I wonder if my siblings think the arrangement is fair? I’m the youngest of four in my family, and we’re spread out over 20 years. That means that my sister has invested 20 more years of life with our parents than I have. She had 20 more years with our father when he died and she’ll have 20 more with our mother at the end of her run. My brothers, then, have 15 and 10 years additional.
Despite this, our mother’s will stipulates that everything be split four ways. Does that seem fair? Shouldn’t I get less, having fewer years of service to claim? Maybe that’s why, when it came time to choose an executor for that will, both of my brothers pointed at me.
This question draws me to another of Jesus’ kingdom parables, this one in Matthew 20:1-16. Here, he tells the story of a vineyard owner (God) hiring people (believers) to work in his vineyard. He promises the early-morning hires a denarius. Then he keeps hiring more people throughout the day, adding some just before quitting time. In the end, he pays all of them a denarius, regardless of how long they worked. The all-day workers are incensed, complaining of the unfair treatment. The vineyard owner’s response fills the last few verses of the passage:
“He replied to one of them, ‘Friend, I’m doing you no wrong. Didn’t you agree with me on a denarius? Take what’s yours and go. I want to give this last man the same as I gave you. Don’t I have the right to do what I want with what is mine? Are you jealous because I’m generous?’

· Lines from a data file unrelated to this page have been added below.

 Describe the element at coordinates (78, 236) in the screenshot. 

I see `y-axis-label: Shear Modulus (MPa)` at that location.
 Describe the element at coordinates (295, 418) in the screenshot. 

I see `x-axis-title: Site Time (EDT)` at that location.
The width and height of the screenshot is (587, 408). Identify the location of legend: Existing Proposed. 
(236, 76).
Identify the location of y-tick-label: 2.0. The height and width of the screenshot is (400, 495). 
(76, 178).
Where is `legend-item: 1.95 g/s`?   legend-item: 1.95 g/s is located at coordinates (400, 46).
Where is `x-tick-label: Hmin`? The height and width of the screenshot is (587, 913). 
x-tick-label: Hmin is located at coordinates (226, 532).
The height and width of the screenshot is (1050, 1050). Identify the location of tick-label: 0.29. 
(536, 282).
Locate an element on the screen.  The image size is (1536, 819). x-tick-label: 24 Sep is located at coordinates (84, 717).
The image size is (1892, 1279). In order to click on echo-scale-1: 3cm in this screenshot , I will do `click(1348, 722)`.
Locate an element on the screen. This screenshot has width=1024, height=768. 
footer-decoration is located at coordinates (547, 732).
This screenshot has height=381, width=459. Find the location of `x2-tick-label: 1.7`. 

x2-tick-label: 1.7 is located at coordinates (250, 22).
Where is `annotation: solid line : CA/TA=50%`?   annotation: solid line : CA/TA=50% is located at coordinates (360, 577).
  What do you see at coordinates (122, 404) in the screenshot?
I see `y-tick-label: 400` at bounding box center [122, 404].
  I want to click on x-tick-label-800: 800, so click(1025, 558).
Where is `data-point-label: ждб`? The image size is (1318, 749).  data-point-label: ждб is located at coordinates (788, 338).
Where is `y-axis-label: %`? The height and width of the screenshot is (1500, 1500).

Jesus says that the kingdom of God is like this story of the vineyard. If that’s the case, then what do we learn about the kingdom from this account? Does it indicate that absolutely everybody who enters into the kingdom will receive the same reward?
If that’s what Jesus is saying then it seems to run counter to what Paul writes in 1 Corinthians 3:10-15. Although the metaphor is different there–building instead of vineyard-tending–the ideas coexist. The all-day vineyard workers (or quality builders) can look at the work they have done as well as at the pay in their hands as a reward.
So what are our takeaways from this parable?
- The kingdom involves labor in this life and then payment at the end of the “day.”
- The kingdom rewards all of its subjects equally, regardless of their term of service.
- The kingdom, therefore, excludes the pride of being the older brother in the Prodigal Son parable.
- The kingdom’s work, intuited from 1 Corinthians 3, can be its own reward for the most dedicated workers.
I’d write more, but in a few minutes I have to go to my mother’s house and drive her to her hair appointment. Most likely I’ll need to fix something she’s done to her computer. Tonight, after the rain, I’ll think about her leaky basement. Maybe I am earning that full share among my siblings after all.